一人一馬追逐著氣味漸漸遠離了城門,四周光線終於暗了下來,昏暗的田野中幾乎伸手不見五指,本該有的鳥鳴蟲叫此刻卻像中了什麼法術一般,集體噤聲,少年不由的縮了縮脖子,現在的氣氛比自己剛“穿越”過來何止詭異百倍!
林子鳴一邊跟著辛巴慢慢的走著,一邊忍不住埋怨了一句:“都是你,現在人也跟丟了,晚飯還沒得吃,早知道就不出來了。
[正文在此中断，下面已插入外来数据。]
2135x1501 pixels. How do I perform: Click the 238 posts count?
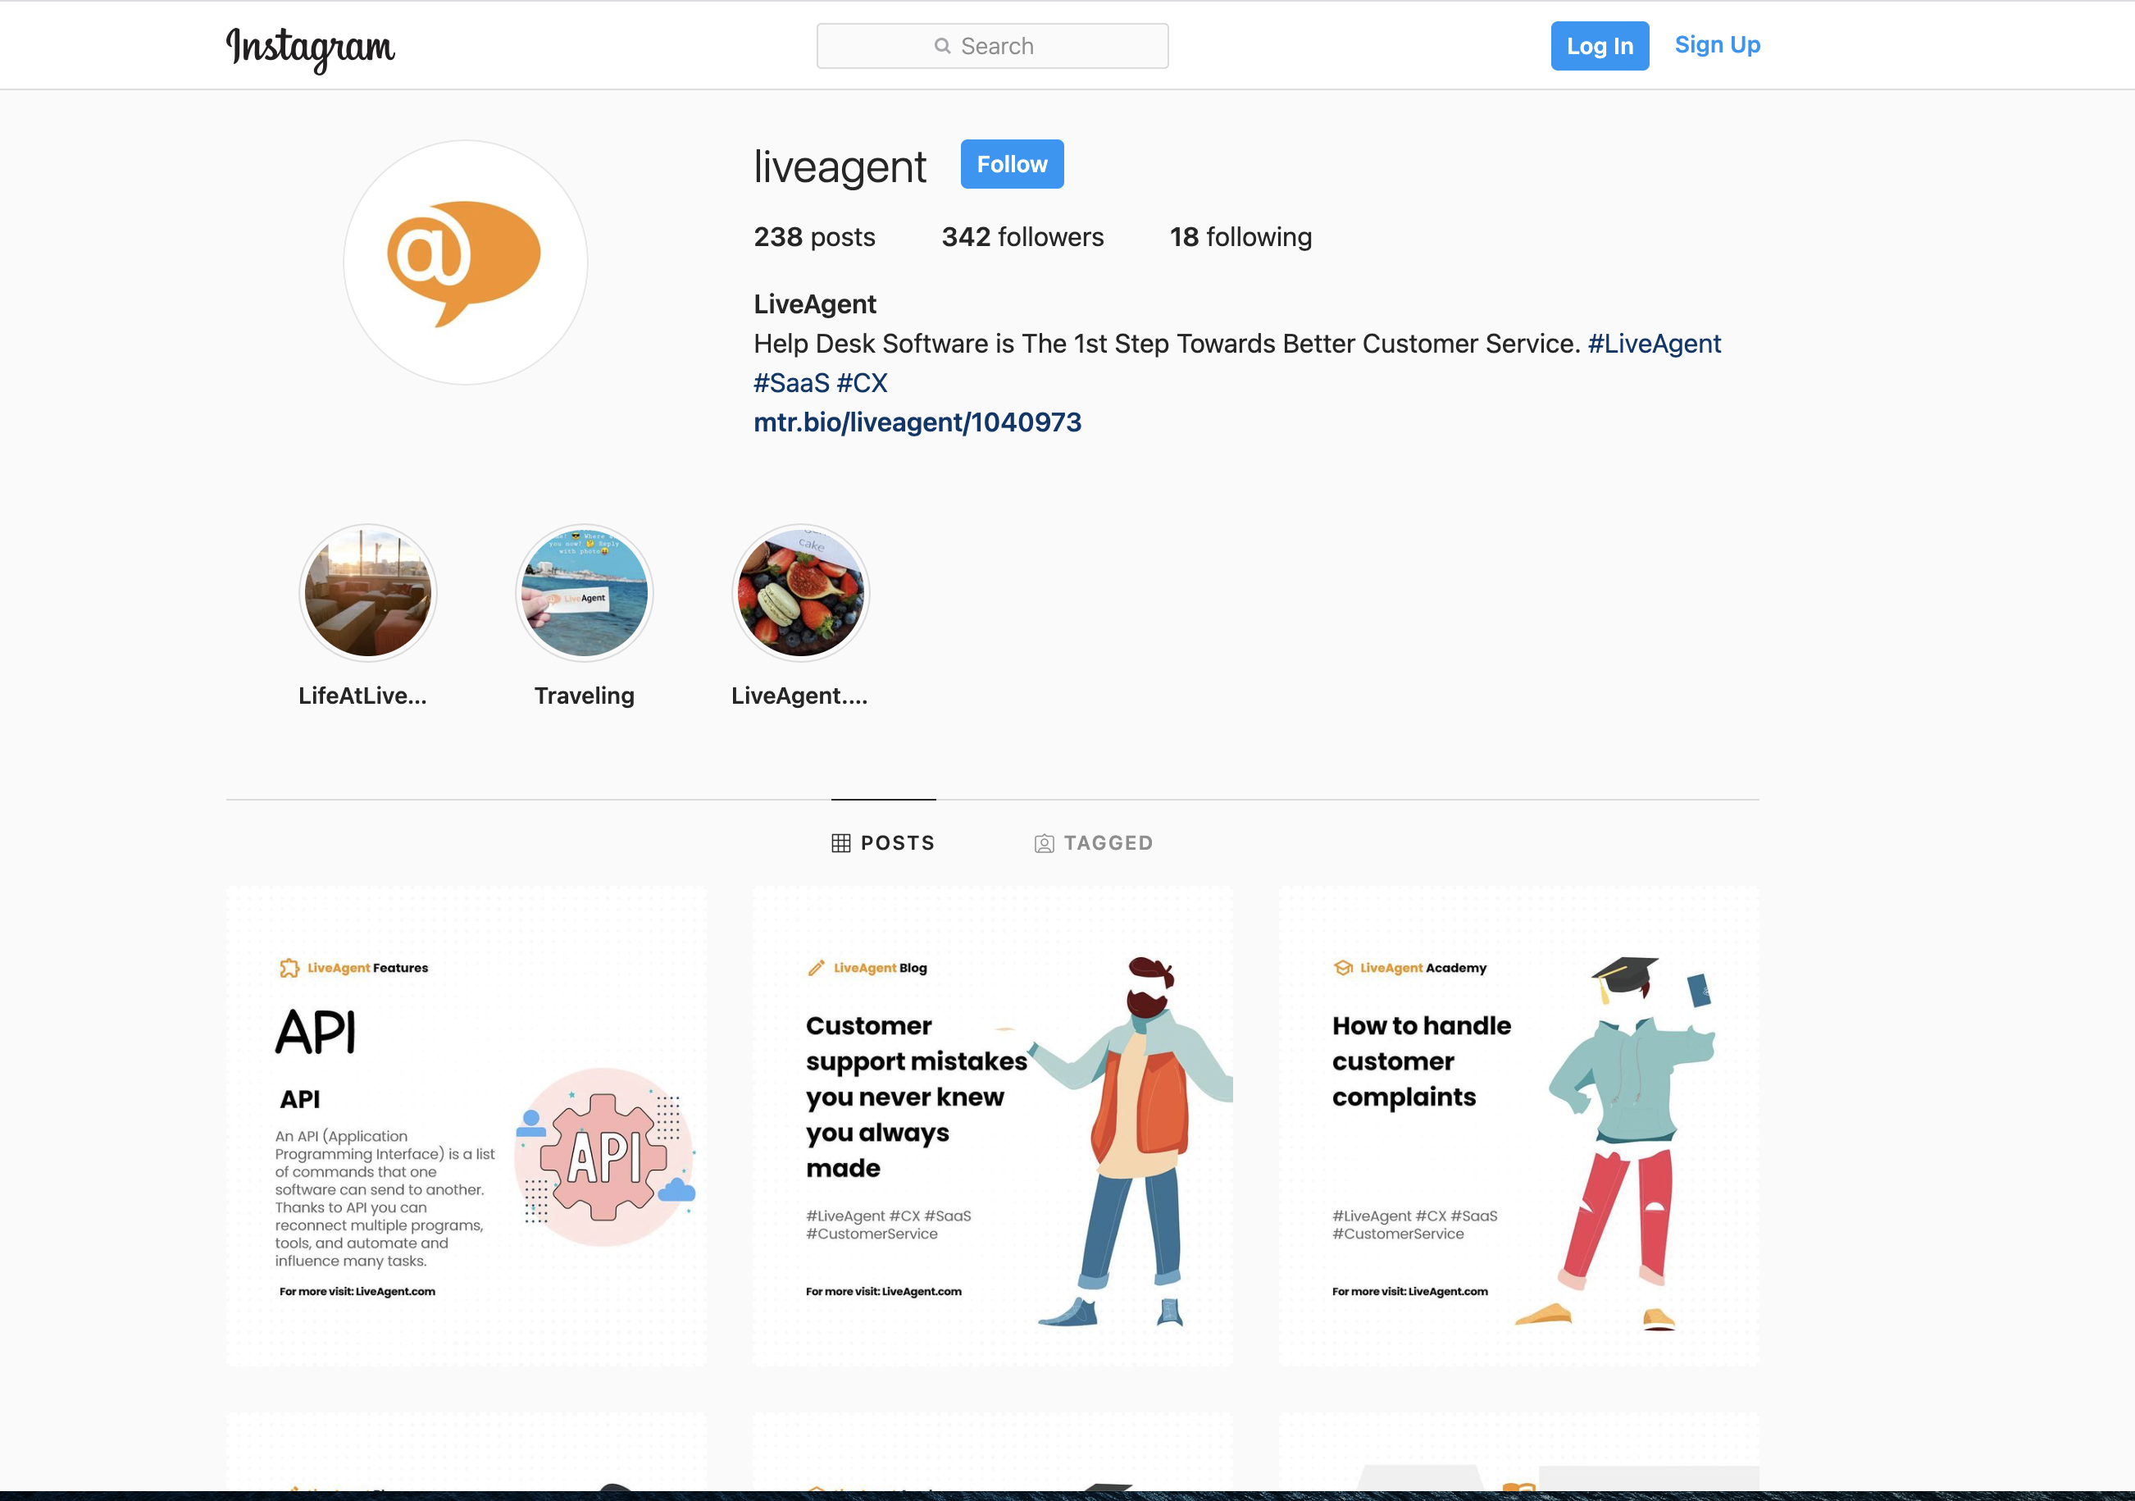(814, 239)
”
辛巴沒有回應少年的這番話,而是罕見的帶著一副嚴肅的表情,左右嗅嗅,尋找著那熟悉的氣味,田野中還殘留著那人留下來的信息,按理來說那個人應該還沒有遠去,不過放眼四顧,不過剛到成人膝蓋高的麥田一望無垠,哪裏還有什麼其他人?
其實林子鳴本來並不懼怕黑夜,正好相反,和師傅那個老酒鬼住在山上的時候,他經常晚上偷偷的跑去山間捉捉兔子山雞什麼打打牙祭,不過今晚的氣氛明顯與往常不同,不僅自己跟蹤的目標轉眼就不知去向,四下裏的陰影總是透露出那麼一絲絲讓人不舒服的氣息,即使是夏日,少年也覺得後背微微發涼……
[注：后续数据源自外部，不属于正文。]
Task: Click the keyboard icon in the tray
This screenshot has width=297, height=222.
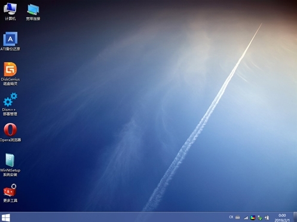Action: 237,217
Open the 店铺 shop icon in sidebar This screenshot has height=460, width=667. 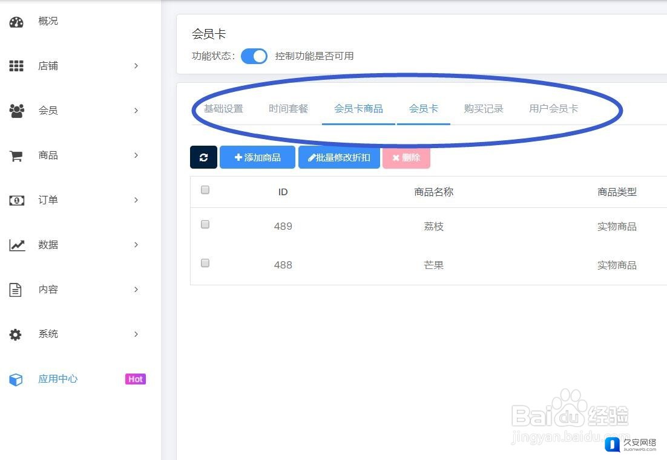(x=16, y=66)
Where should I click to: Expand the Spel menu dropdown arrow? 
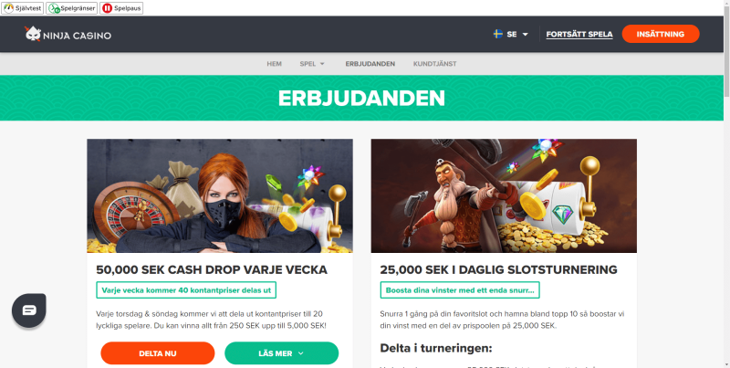pos(322,64)
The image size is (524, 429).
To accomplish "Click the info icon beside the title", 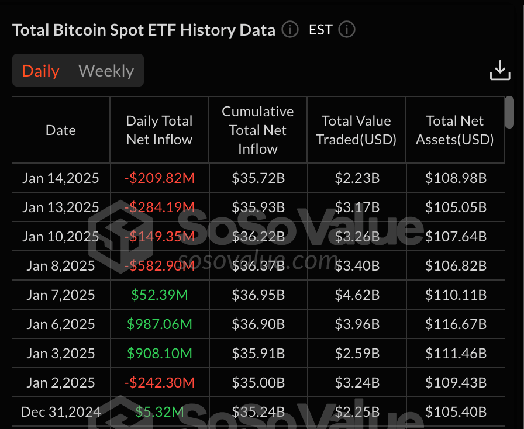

林子鳴此刻毫無頭緒,隻能期待辛巴的鼻子足夠給力,能快點找到那家夥的下落,不然再在這個地方呆一會,正常人恐怕都要瘋掉了,他準備再催一催一旁認真搜尋的駿馬,希望能加快點進度。
正當林子鳴準備開口,突然間發現了一點不對勁,自己的背後傳來一點點似有若無的氣息,而他眼中,辛巴的耳朵也像聽見了什麼似得,靈活的轉了轉了,就要抬頭朝自己這個方向望來。
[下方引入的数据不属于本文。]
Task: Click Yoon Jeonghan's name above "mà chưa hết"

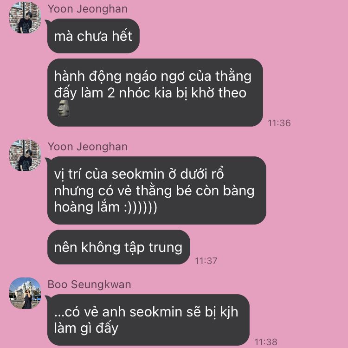Action: (x=88, y=9)
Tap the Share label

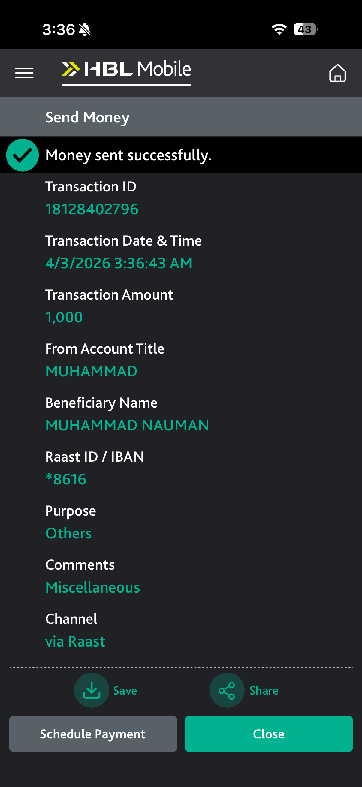pyautogui.click(x=264, y=690)
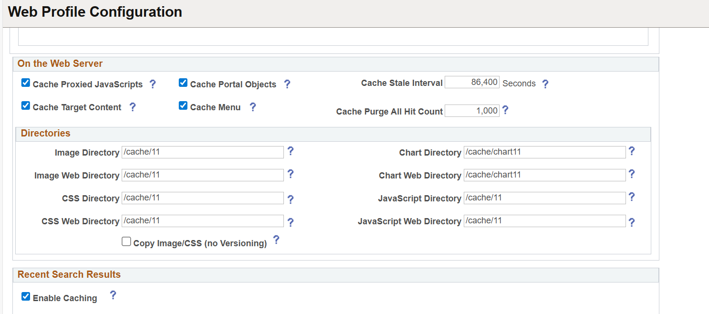The width and height of the screenshot is (709, 314).
Task: Show help for Copy Image/CSS option
Action: point(276,240)
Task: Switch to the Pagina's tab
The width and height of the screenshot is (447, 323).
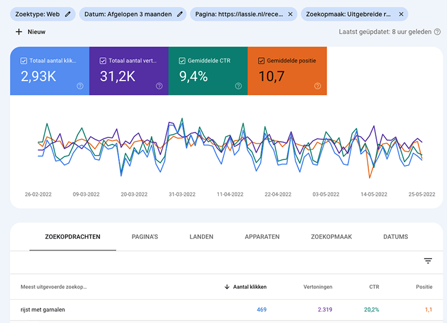Action: [145, 237]
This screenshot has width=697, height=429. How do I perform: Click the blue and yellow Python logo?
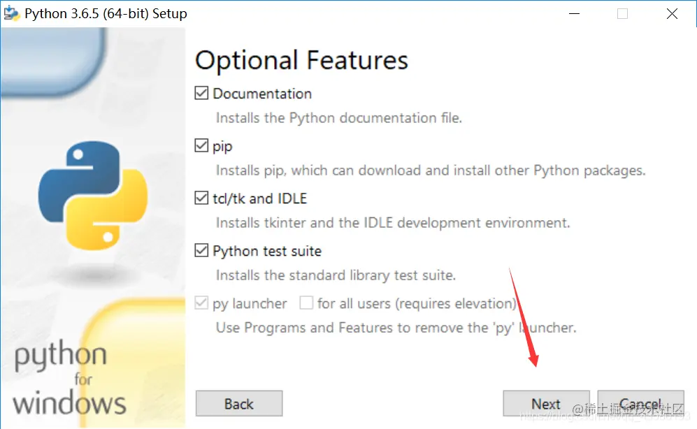pyautogui.click(x=93, y=196)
少年此時渾身肌肉繃緊到了極致,在不明白背後究竟是什麼的時候,他很果斷的做出了選擇,雙手一翻,那熟悉的長棍就被握在手裏,隨時準備向後揮去!
“咦?你們居然發現了我?”正當少年剛剛拿出長棍,背後突然傳來一個疑惑的聲音,聽起來略顯低沉,帶著一點玩世不恭的態度,林子鳴想也沒想,一棍打向身後,不過卻揮了一空。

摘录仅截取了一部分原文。